Kristian Hoffman and Lance Loud met in high school back in the early ’70s in Santa Barbara, Calif. After starring in PBS cinéma-vérité documentary An American Family, they formed the Mumps, moved to New York and shared Max’s and CBGB stages with all the legends of the punk/new-wave explosion of 1976: Television, the Ramones, Talking Heads and Blondie. Hoffman and Loud also had front-row seats for the Mercer Arts Center incubation of the New York Dolls, before that. In our book, that grants you unlimited license to open the floodgates. Fop (Kayo), Hoffman’s latest solo album, is an ornate masterpiece of baroque pop, well worth your attention. Hoffman will be guest editing magnetmagazine.com all week. Read our new Q&A with him.

Hoffman: If the Fifth Dimension’s “Up Up And Away” gave author/composer Jimmy Webb license to drive and Glen Campbell’s take on Webb’s sweetly mordant “By The Time I Get To Phoenix” gave him license to speed, then his classic of lumpen excess, Richard Harris’ “McCarthur Park,” gave Webb license to fly! And Jimmy was going to grab onto the joystick of that magical mystery airbus with both hands and speed until he left “Rosecrans Boulevard” a million miles below and parachuted into an Orch Psych “Yard That Went On Forever.”
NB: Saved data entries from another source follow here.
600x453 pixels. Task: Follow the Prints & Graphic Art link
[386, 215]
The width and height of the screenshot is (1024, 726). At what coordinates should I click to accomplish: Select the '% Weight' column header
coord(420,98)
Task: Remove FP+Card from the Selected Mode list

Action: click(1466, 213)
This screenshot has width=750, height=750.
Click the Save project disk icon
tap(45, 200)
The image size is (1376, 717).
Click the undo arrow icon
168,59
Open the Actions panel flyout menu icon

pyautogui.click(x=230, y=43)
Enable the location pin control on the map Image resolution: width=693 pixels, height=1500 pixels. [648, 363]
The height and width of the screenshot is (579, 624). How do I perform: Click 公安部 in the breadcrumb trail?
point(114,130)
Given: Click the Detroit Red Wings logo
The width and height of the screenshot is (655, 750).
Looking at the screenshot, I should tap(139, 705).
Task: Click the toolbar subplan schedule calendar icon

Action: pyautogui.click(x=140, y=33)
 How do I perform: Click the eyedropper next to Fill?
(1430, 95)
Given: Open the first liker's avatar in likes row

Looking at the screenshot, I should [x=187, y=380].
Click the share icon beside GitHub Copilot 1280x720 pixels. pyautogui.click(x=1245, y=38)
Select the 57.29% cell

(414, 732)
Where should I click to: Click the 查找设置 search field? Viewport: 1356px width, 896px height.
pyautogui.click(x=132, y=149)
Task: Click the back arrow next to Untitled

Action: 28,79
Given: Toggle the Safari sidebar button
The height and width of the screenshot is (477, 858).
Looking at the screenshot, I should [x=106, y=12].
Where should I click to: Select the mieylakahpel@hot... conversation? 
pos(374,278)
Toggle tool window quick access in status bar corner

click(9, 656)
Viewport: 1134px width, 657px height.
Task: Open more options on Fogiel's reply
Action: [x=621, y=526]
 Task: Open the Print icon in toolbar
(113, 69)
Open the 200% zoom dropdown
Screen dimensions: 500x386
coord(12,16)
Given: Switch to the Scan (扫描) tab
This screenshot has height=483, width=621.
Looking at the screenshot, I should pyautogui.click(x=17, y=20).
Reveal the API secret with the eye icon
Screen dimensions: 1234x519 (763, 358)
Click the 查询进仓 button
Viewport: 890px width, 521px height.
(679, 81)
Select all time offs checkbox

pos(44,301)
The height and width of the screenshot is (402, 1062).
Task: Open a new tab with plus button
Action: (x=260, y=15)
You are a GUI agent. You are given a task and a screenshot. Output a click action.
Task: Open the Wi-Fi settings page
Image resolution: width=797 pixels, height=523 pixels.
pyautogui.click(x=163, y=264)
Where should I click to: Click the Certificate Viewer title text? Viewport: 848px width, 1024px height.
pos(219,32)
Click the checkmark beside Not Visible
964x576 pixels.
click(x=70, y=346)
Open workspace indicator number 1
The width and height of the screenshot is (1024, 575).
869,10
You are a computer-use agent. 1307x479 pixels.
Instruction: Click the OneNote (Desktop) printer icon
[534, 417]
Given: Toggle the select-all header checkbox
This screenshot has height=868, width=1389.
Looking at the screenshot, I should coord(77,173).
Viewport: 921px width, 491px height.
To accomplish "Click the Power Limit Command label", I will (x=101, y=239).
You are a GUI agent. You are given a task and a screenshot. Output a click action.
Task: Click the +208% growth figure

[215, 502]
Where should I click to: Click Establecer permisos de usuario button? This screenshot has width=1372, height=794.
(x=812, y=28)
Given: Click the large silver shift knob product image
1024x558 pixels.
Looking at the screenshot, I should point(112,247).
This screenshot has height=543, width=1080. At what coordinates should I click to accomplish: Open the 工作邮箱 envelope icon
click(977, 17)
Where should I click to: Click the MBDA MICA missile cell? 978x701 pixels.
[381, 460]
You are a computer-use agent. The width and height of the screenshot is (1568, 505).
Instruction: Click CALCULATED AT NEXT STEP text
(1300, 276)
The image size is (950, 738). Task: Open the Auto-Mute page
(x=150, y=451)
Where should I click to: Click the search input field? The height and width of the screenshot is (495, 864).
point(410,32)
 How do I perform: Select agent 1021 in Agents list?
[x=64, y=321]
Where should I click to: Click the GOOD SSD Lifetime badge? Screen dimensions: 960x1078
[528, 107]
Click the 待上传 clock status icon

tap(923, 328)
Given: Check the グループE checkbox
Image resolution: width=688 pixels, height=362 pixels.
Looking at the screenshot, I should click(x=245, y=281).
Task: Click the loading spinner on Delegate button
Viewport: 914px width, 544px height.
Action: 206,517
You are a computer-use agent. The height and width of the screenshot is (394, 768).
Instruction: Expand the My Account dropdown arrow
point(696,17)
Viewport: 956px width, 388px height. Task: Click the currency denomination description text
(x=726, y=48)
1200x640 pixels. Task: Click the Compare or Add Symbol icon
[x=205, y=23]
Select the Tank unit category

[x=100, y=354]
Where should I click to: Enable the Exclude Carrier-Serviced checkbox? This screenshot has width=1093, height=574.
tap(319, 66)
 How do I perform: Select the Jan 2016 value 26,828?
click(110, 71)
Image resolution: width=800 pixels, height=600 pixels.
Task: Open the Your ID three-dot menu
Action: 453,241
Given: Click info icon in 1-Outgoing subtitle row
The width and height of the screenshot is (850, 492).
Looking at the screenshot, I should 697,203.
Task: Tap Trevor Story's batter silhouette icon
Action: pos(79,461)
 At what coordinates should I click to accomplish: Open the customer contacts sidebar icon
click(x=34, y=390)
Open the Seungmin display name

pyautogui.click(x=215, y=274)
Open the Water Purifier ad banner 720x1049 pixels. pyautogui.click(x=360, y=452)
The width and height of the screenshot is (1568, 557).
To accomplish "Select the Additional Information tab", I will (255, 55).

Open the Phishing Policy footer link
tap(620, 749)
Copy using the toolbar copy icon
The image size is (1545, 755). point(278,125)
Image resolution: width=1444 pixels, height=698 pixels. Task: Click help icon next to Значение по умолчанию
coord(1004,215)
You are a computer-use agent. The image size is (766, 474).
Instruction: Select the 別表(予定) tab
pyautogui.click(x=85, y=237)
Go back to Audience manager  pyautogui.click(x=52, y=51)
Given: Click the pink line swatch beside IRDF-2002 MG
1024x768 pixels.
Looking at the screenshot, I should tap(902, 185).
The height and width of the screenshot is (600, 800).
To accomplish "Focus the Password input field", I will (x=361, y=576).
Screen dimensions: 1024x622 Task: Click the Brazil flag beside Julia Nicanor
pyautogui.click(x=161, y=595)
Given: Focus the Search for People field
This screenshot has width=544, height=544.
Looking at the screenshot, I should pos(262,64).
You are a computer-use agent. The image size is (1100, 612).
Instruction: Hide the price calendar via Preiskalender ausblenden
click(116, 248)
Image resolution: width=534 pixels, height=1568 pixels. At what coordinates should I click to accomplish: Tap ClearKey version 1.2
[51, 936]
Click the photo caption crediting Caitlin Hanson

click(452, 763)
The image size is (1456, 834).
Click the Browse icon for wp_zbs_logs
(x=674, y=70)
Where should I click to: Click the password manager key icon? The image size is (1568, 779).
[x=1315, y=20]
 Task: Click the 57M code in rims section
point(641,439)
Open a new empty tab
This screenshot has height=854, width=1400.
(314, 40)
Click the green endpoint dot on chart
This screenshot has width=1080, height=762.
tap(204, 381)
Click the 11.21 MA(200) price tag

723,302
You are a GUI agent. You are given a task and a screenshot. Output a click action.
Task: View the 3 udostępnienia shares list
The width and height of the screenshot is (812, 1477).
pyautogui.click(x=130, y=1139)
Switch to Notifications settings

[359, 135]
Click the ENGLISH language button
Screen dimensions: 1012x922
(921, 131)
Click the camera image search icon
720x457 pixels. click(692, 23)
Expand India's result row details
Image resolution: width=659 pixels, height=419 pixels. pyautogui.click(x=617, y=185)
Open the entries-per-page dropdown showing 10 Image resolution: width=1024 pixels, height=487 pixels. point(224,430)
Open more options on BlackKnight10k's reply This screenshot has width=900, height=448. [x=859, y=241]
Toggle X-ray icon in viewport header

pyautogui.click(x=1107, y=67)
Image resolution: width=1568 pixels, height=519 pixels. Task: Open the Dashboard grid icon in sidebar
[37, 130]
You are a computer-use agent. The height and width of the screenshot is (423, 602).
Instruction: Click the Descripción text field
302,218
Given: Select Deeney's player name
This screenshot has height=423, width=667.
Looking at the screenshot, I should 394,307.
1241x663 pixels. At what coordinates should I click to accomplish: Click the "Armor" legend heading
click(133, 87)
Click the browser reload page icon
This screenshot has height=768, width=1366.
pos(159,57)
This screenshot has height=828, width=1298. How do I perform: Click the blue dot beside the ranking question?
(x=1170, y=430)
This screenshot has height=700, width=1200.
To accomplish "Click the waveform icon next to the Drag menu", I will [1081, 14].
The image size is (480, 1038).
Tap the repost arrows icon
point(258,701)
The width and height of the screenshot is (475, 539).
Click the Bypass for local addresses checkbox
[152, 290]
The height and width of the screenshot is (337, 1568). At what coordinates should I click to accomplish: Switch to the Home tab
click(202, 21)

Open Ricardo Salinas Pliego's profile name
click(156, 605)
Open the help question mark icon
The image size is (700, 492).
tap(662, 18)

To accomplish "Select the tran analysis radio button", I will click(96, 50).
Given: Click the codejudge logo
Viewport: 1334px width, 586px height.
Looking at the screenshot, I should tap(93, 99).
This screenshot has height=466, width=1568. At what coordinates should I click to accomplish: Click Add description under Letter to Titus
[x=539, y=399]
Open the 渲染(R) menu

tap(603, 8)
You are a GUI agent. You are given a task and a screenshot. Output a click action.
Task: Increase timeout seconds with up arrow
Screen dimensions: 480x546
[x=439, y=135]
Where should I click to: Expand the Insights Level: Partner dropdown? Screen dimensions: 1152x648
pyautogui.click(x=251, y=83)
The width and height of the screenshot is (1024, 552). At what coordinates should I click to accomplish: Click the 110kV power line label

I’m only sharing that because this is a treatise in defense of that Webb-specific, over-produced bombast that rarely sidles into epiphany and more often flushes into schlager pap. But for some reason, between the rather more tasteful and disciplined restraints of Sgt Pepper and the muzak-adjacent, turgid Montovani stylings of the Moody Blues’ “Days Of Future Passed” (which upon careful re-examination reveals Justin Hayward’s impeccable gift for melody somewhat besmirched by the “conceptual” connecting arrangements), “McCarthur Park” lept into that awkward breach as an attempt to take the dry, academic, Left Banke quartets into the symphony pit for a tussle with the tympani and Sgt Pepper conceits into the provenance of Nelson Riddle. In other words, the ’50s soundtrack epic (think The Egyptian) made deliciously, deliriously trippy!

Hence, with the immense approbation given La Webb following his international “Good Vibrations”-like success with “MP,” he was able to do his most luridly, excessively realized statement ever: the Richard Harris concept album The Yard Went On Forever, which, not inconsequentially, was a huge flop. So many ingredients! There’s some Elmer Bernstein, some gospel-lite, and I really don’t know what the “women of Pompeii” are doing “standing with the Kansas City housewives on doomsday,” but it’s fascinating and filled with studied, mildly atonal arpeggiations of French horn and strings. “There were houses, there were hoses” may not have been La Webb’s most felicitous homily, but his landscape peopled with typical condescension toward “The Everyday Housewife” (house waif?), in the arch tropes of that supposedly liberated moment, certainly post-supposed a muzak Betty Friedan as a poetess of odd and not easily measurable talents—the housebound wife recoiling against her societal limitations in a Reader’s Digest approximation of highbrow “art poetry,” a discipline of which Ms. Yard WOF has woefully little experience.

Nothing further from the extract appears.